For years, the ACPI specification was developed by what was essentially a 5-way tangle of an IP agreement between Microsoft, Intel, Toshiba, Phoenix and HP. It was a closed group with no simple way for new ideas and direction from outside.

After ACPI 5.0 was released, it became clear that if ACPI were going to have wider industry adoption, it would need to open up to a different sort of development process. At the UEFI board meetings (when I was with Phoenix), I saw most of the same companies and most of the same people as with ACPI. After much discussion between companies with large contingents of lawyers, the UEFI Forum took over management of ACPI and the UEFI board created the ASWG (ACPI Specification Working Group) to manage ACPI's development.

One of the first challenges after this change in management was to clean up the ACPI specification and make it more ARM AArch64 friendly. ACPI 5.0 had already paved the way with the Hardware-Reduced profile, removing many of the assumptions about hardware registers, processor states and bus hierarchies . These had been driven to some extent by Microsoft when Windows RT was on the horizon. For a description of the ACPI-related changes made by Linaro and other ARM partners, see this summary.

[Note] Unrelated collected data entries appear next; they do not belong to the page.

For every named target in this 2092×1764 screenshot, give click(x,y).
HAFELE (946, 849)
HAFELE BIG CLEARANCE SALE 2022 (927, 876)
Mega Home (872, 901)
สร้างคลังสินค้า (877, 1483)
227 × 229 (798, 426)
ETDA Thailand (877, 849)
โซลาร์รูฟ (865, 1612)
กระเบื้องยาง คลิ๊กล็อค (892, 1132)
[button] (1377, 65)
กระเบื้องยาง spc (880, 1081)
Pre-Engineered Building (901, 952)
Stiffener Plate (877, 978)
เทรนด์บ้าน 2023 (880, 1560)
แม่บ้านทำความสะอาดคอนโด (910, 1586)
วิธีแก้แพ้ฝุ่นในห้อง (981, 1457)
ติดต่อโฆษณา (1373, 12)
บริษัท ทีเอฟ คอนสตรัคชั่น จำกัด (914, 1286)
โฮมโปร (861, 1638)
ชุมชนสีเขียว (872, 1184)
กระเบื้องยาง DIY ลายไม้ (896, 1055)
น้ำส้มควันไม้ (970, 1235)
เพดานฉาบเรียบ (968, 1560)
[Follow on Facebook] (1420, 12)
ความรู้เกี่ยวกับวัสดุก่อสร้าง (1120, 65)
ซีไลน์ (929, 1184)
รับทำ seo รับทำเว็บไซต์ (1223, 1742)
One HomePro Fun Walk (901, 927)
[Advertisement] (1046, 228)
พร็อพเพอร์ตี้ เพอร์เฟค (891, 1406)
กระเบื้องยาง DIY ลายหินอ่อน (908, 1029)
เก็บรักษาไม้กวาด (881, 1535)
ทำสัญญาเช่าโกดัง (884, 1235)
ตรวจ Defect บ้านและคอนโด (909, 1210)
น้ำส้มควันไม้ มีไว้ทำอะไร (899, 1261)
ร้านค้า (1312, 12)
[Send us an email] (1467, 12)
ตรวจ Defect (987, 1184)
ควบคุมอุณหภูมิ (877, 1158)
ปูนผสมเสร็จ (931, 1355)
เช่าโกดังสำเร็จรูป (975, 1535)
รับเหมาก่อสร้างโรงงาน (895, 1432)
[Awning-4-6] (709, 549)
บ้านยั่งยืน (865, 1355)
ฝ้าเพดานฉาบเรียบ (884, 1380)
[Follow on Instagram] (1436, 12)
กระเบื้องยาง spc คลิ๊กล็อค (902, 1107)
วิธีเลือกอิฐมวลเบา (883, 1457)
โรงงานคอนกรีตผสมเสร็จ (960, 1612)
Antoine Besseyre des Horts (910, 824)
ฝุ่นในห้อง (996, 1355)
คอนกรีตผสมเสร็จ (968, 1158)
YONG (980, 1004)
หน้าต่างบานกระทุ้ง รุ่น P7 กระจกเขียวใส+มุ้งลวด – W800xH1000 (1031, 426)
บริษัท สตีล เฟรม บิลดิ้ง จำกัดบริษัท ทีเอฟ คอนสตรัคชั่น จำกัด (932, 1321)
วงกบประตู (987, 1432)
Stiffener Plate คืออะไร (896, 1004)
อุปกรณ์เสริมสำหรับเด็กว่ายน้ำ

Linaro has been very active in submitting kernel patch after kernel patch to modify the X86-only flavor of some of the Linux kernel pieces.

Now, with the release of the new ACPI 5.1 specification in a timely fashion, the remaining bits that didn't fit have been cleared away. There is still more work to be done, but at least Linux, ACPI an ARM have a clear path forward, both in terms of technology and open specification governance.